TASK STATEMENT -> Each entry is to be reproduced verbatim, and images are to be omitted.

MATERIAL FOR THIS EXERCISE ->
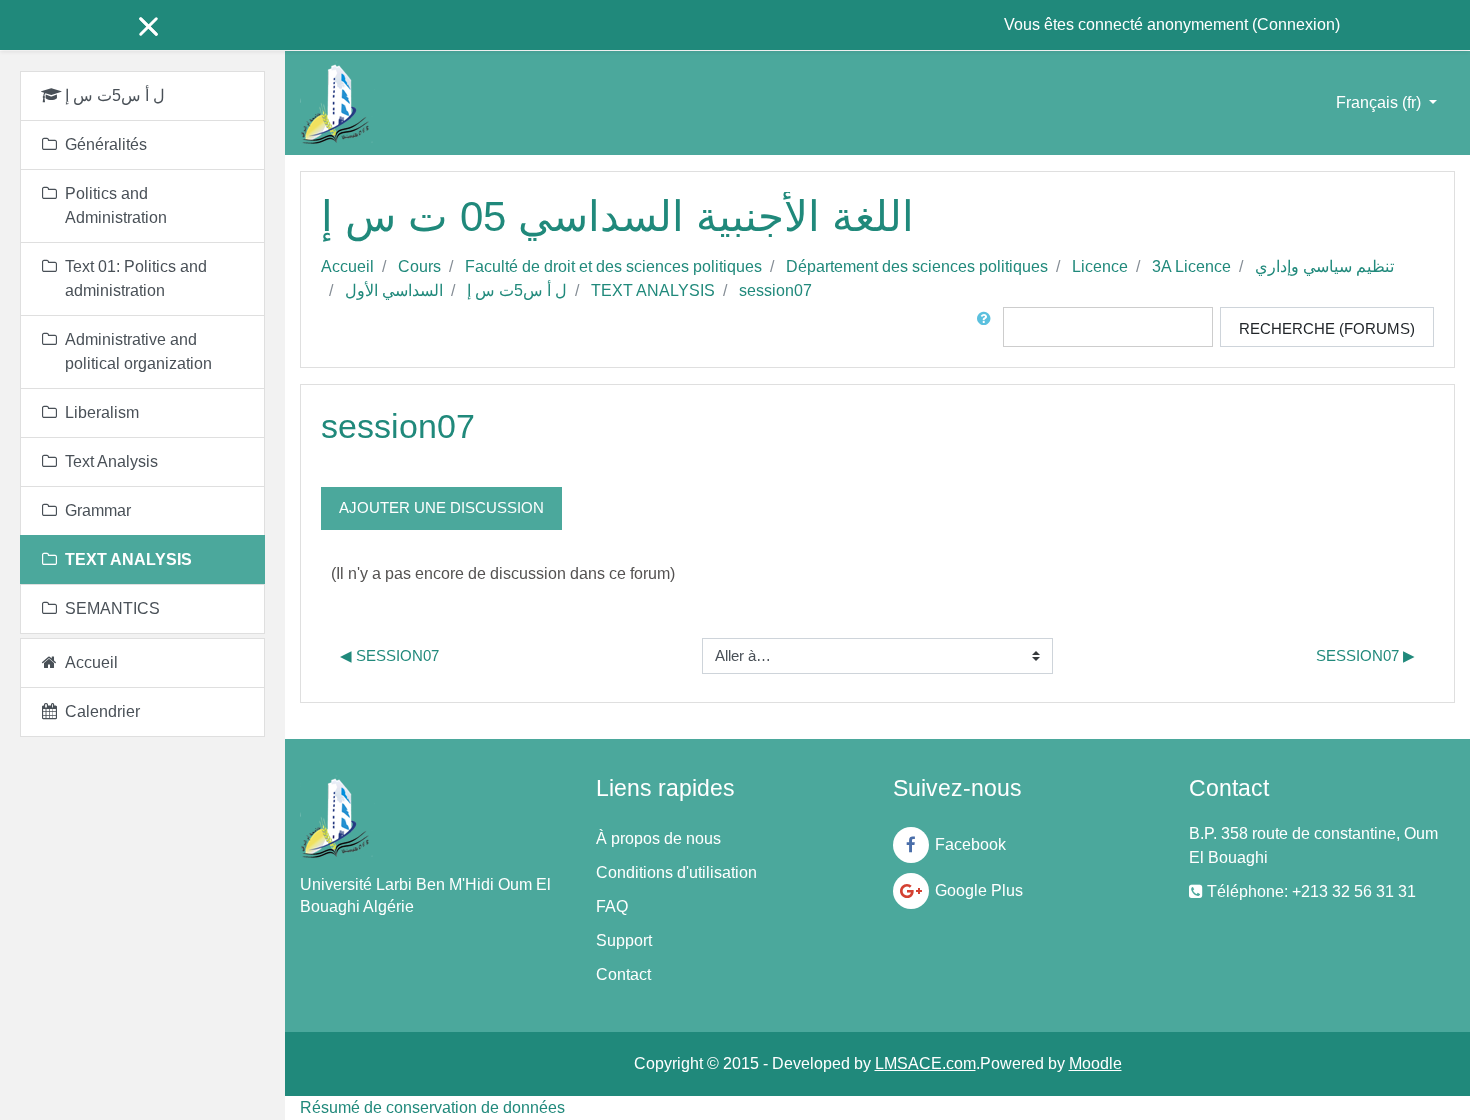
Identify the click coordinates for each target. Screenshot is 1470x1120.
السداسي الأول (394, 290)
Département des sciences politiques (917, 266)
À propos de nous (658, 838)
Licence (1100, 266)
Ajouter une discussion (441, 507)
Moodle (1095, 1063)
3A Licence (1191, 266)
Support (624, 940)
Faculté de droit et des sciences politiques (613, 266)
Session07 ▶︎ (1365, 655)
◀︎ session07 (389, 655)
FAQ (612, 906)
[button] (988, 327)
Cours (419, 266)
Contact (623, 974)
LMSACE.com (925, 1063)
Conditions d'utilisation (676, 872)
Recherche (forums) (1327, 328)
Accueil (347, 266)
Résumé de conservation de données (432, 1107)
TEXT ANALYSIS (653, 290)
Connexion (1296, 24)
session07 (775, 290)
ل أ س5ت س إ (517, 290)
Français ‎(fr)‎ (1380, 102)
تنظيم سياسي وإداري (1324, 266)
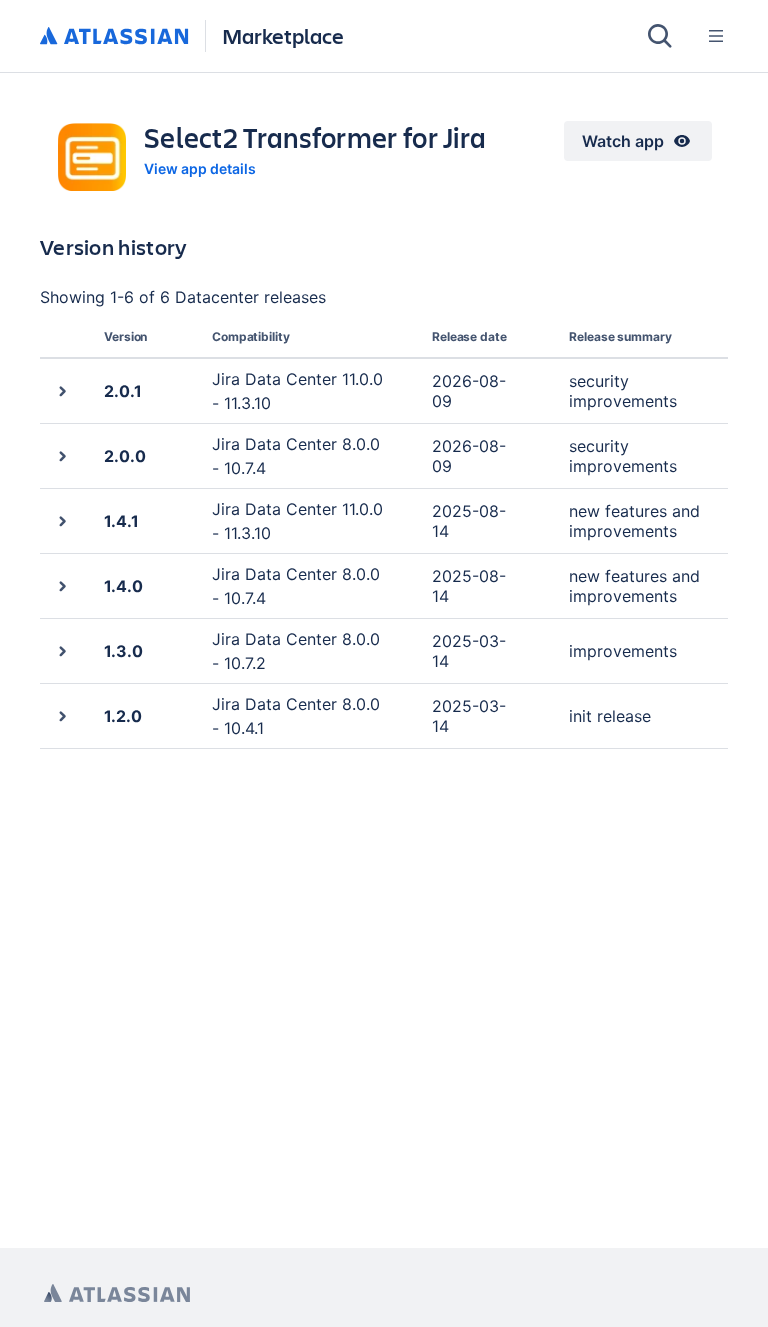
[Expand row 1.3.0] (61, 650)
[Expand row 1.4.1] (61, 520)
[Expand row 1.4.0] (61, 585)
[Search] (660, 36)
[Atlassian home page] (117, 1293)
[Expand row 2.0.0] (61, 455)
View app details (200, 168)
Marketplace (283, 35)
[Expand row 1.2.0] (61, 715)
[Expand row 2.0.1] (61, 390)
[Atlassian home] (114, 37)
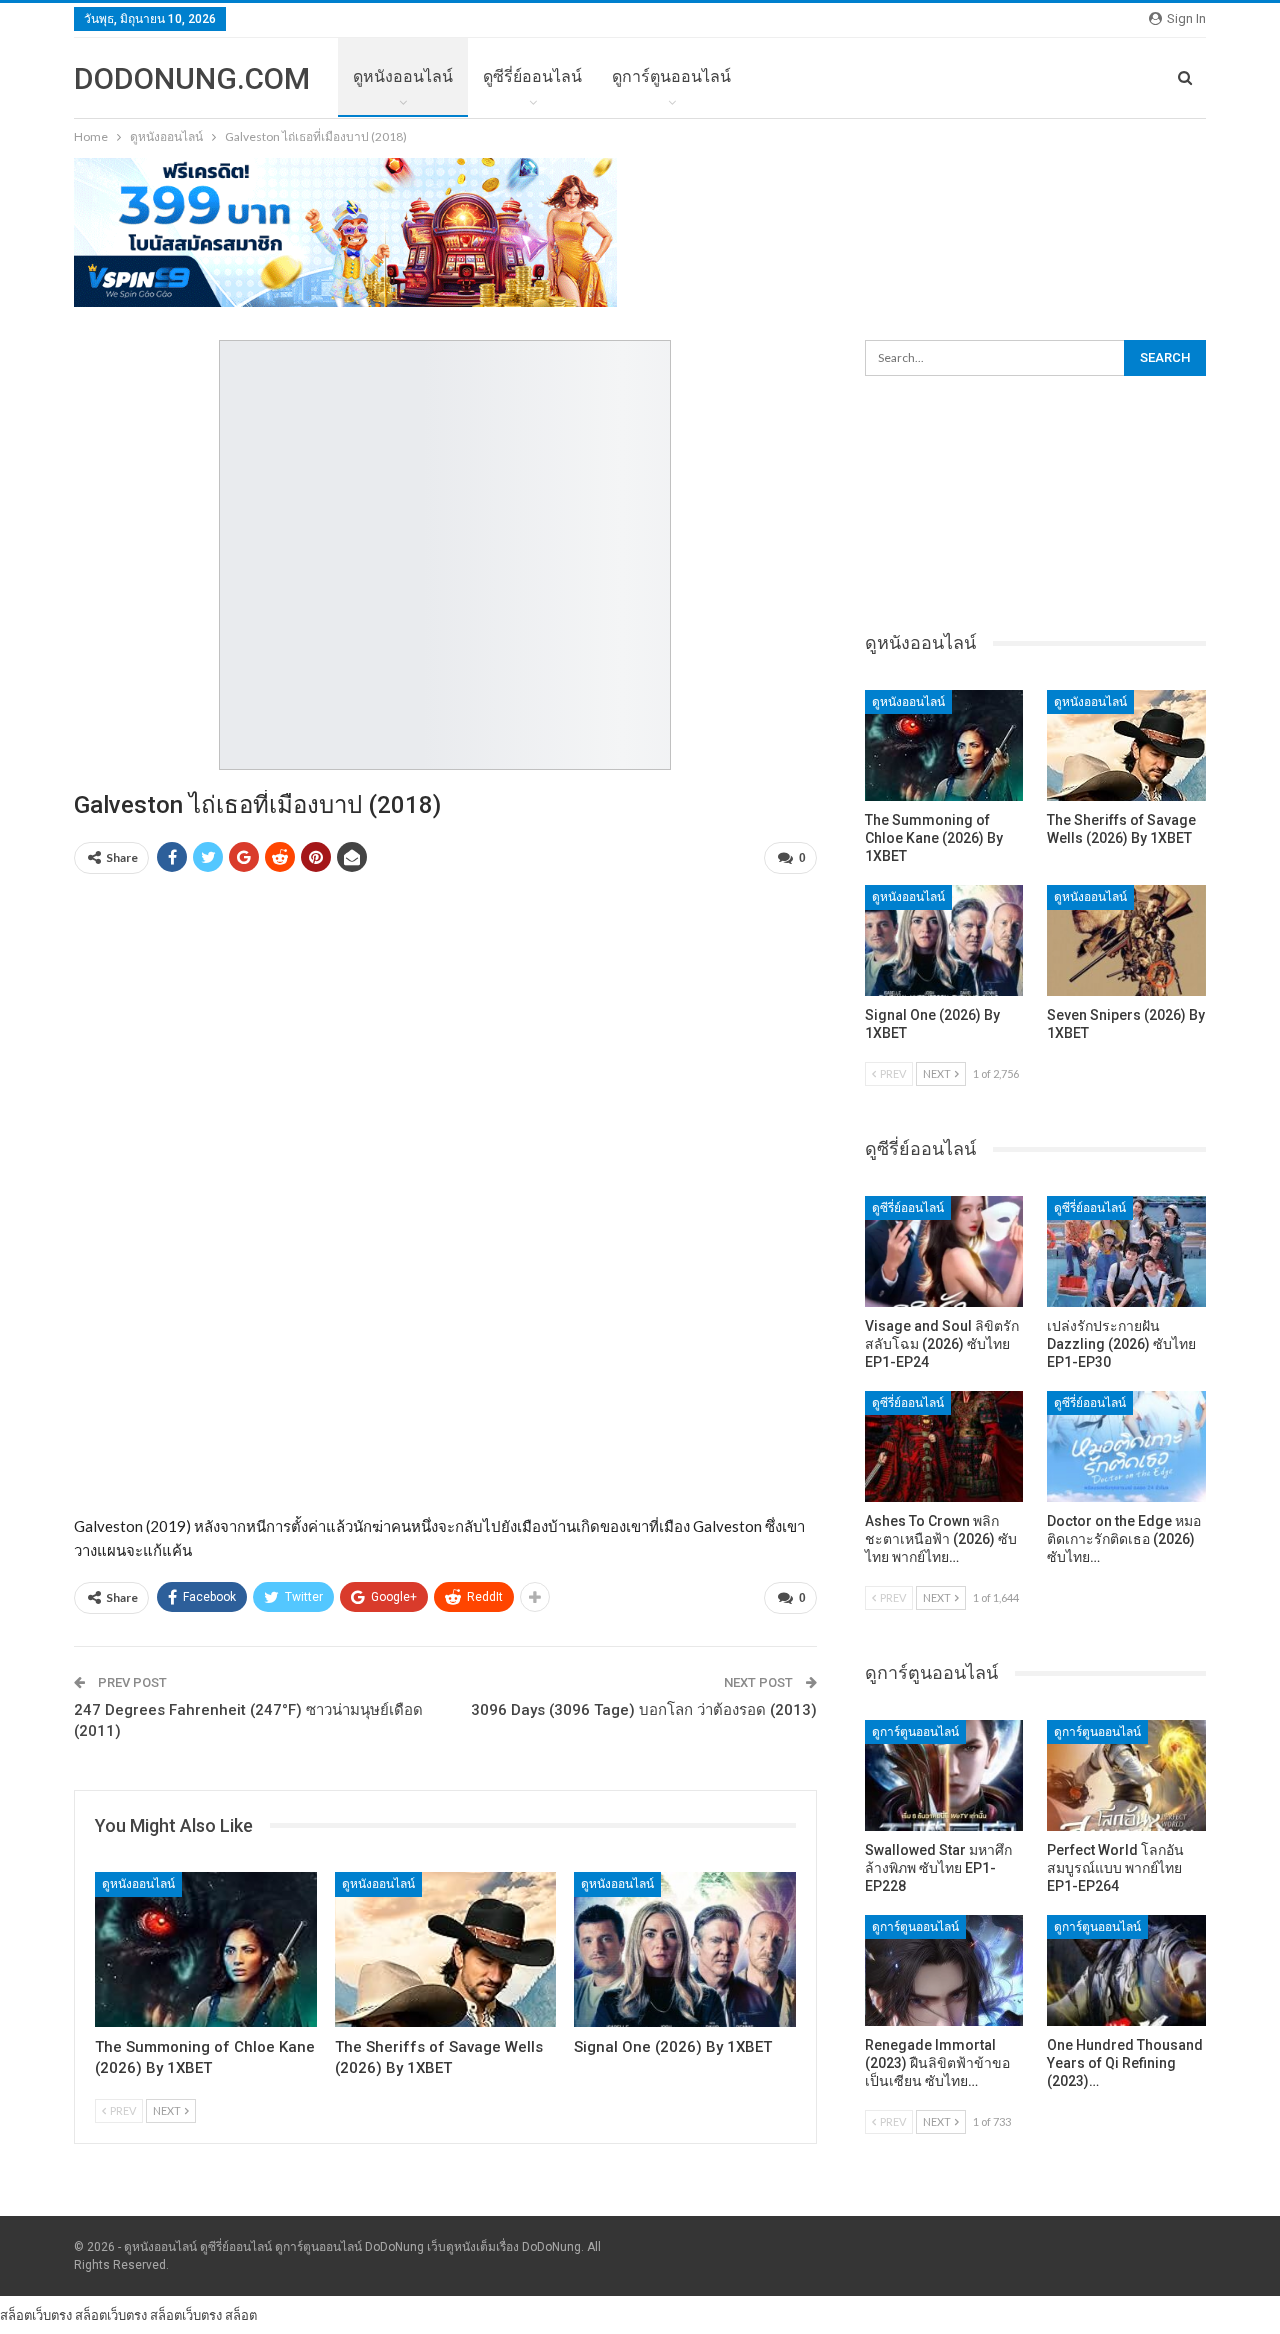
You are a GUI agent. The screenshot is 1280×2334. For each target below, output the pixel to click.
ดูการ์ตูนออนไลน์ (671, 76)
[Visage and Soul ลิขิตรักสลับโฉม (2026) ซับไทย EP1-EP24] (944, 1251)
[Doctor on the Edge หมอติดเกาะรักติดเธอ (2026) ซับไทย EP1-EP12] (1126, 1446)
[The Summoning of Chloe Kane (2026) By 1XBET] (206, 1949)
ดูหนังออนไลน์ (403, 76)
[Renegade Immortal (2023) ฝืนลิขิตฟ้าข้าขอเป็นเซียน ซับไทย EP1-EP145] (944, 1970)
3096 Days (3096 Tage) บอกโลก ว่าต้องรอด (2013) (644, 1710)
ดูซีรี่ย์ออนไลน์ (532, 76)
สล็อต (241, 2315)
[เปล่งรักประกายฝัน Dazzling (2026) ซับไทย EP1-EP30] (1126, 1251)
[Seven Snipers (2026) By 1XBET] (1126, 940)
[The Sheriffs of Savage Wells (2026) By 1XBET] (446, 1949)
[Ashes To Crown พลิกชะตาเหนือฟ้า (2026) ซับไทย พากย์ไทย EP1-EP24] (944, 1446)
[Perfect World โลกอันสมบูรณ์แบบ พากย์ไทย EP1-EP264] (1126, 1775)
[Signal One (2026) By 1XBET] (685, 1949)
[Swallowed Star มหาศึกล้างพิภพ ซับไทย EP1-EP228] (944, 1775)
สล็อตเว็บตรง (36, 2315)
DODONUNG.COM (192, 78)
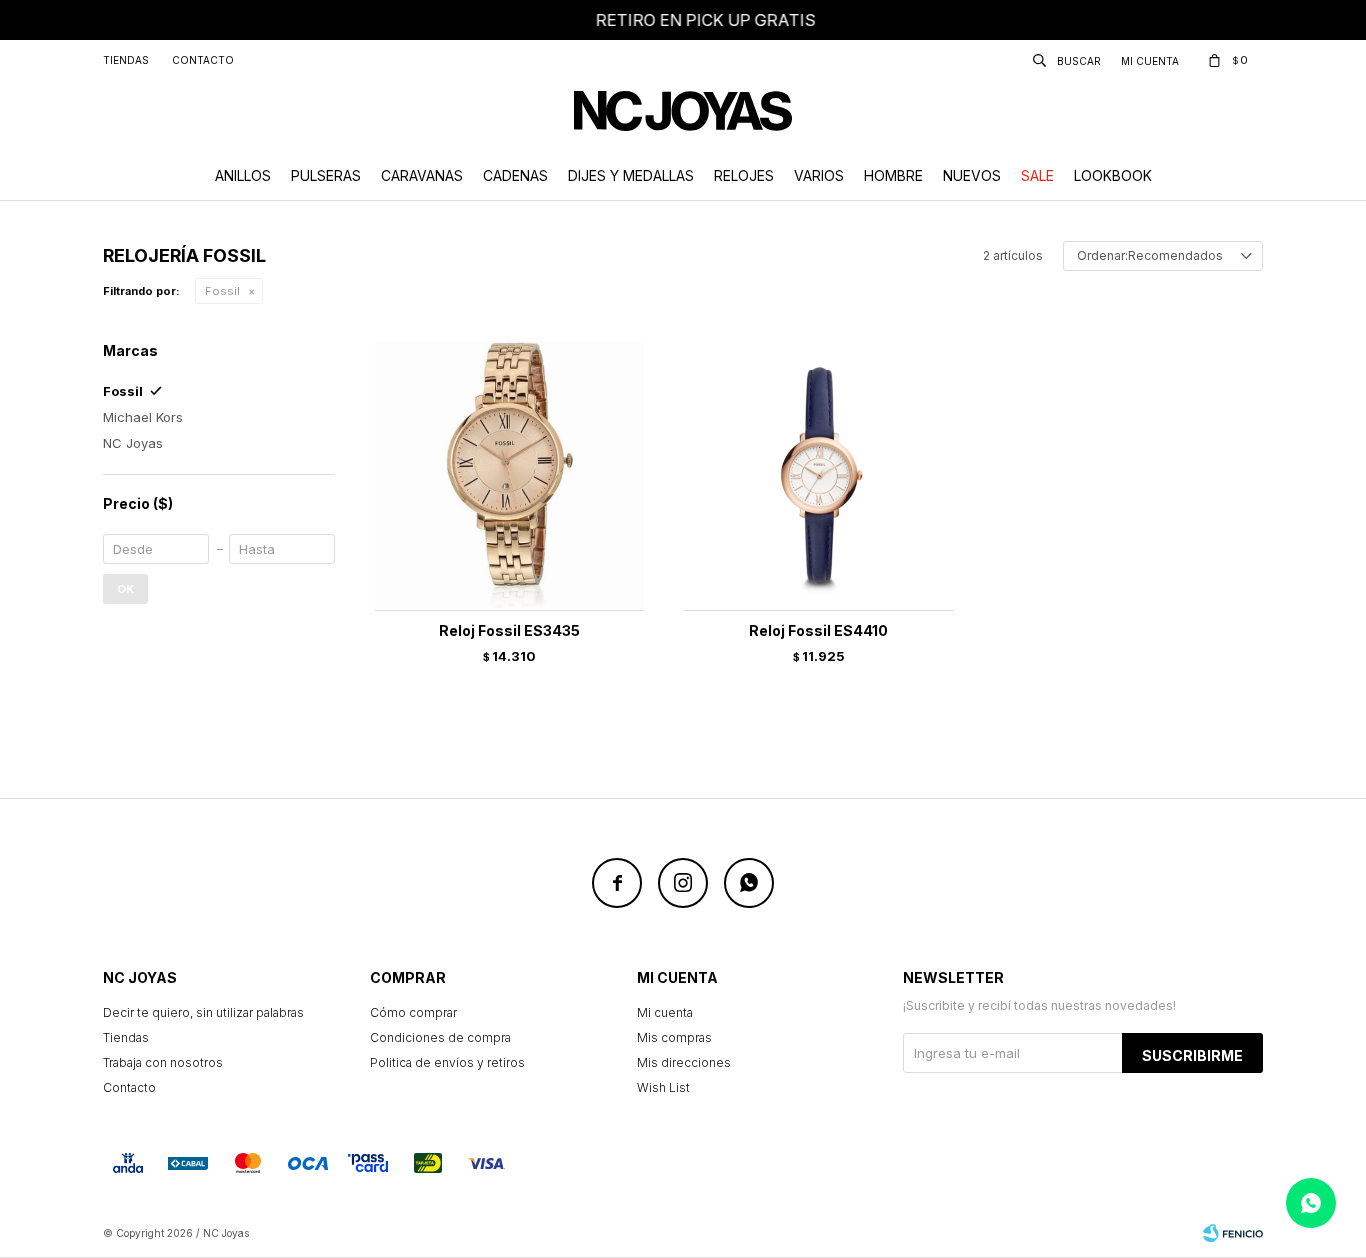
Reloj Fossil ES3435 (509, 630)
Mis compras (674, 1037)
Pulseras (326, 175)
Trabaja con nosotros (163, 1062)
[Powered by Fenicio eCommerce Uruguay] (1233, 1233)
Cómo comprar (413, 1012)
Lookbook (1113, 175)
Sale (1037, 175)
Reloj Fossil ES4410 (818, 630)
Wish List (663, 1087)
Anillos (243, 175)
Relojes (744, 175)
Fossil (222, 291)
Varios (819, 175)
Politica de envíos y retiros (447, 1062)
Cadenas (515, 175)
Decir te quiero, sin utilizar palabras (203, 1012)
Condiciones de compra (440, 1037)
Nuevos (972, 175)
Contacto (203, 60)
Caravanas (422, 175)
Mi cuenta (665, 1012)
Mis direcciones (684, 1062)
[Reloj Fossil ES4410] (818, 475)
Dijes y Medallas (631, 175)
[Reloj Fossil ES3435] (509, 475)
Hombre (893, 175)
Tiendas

THE COMPLETED TASK ->
Identify the click coordinates for each target. Screenshot is 1470x1120.
السداسي الأول (394, 290)
Département des sciences politiques (917, 266)
À propos de nous (658, 838)
Licence (1100, 266)
Ajouter une discussion (441, 507)
Moodle (1095, 1063)
3A Licence (1191, 266)
Support (624, 940)
Faculté de droit et des sciences politiques (613, 266)
Session07 ▶︎ (1365, 655)
◀︎ session07 (389, 655)
FAQ (612, 906)
[button] (988, 327)
Cours (419, 266)
Contact (623, 974)
LMSACE.com (925, 1063)
Conditions d'utilisation (676, 872)
Recherche (forums) (1327, 328)
Accueil (347, 266)
Résumé de conservation de données (432, 1107)
TEXT ANALYSIS (653, 290)
Connexion (1296, 24)
session07 (775, 290)
ل أ س5ت س إ (517, 290)
Français ‎(fr)‎ (1380, 102)
تنظيم سياسي وإداري (1324, 266)
[Expand row 1.3.0] (61, 650)
[Expand row 1.4.1] (61, 520)
[Expand row 1.4.0] (61, 585)
[Search] (660, 36)
[Atlassian home page] (117, 1293)
[Expand row 2.0.0] (61, 455)
View app details (200, 168)
Marketplace (283, 35)
[Expand row 1.2.0] (61, 715)
[Expand row 2.0.1] (61, 390)
[Atlassian home] (114, 37)
You are a GUI agent. The screenshot is 1280×2334. For each target below, output the pixel to click.
ดูการ์ตูนออนไลน์ (671, 76)
[Visage and Soul ลิขิตรักสลับโฉม (2026) ซับไทย EP1-EP24] (944, 1251)
[Doctor on the Edge หมอติดเกาะรักติดเธอ (2026) ซับไทย EP1-EP12] (1126, 1446)
[The Summoning of Chloe Kane (2026) By 1XBET] (206, 1949)
ดูหนังออนไลน์ (403, 76)
[Renegade Immortal (2023) ฝืนลิขิตฟ้าข้าขอเป็นเซียน ซับไทย EP1-EP145] (944, 1970)
3096 Days (3096 Tage) บอกโลก ว่าต้องรอด (2013) (644, 1710)
ดูซีรี่ย์ออนไลน์ (532, 76)
สล็อต (241, 2315)
[เปล่งรักประกายฝัน Dazzling (2026) ซับไทย EP1-EP30] (1126, 1251)
[Seven Snipers (2026) By 1XBET] (1126, 940)
[The Sheriffs of Savage Wells (2026) By 1XBET] (446, 1949)
[Ashes To Crown พลิกชะตาเหนือฟ้า (2026) ซับไทย พากย์ไทย EP1-EP24] (944, 1446)
[Perfect World โลกอันสมบูรณ์แบบ พากย์ไทย EP1-EP264] (1126, 1775)
[Signal One (2026) By 1XBET] (685, 1949)
[Swallowed Star มหาศึกล้างพิภพ ซับไทย EP1-EP228] (944, 1775)
สล็อตเว็บตรง (36, 2315)
DODONUNG.COM (192, 78)
Reloj Fossil ES3435 (509, 630)
Mis compras (674, 1037)
Pulseras (326, 175)
Trabaja con nosotros (163, 1062)
[Powered by Fenicio eCommerce Uruguay] (1233, 1233)
Cómo comprar (413, 1012)
Lookbook (1113, 175)
Sale (1037, 175)
Reloj Fossil ES4410 (818, 630)
Wish List (663, 1087)
Anillos (243, 175)
Relojes (744, 175)
Fossil (222, 291)
Varios (819, 175)
Politica de envíos y retiros (447, 1062)
Cadenas (515, 175)
Decir te quiero, sin utilizar palabras (203, 1012)
Condiciones de compra (440, 1037)
Nuevos (972, 175)
Contacto (203, 60)
Caravanas (422, 175)
Mi cuenta (665, 1012)
Mis direcciones (684, 1062)
[Reloj Fossil ES4410] (818, 475)
Dijes y Medallas (631, 175)
[Reloj Fossil ES3435] (509, 475)
Hombre (893, 175)
Tiendas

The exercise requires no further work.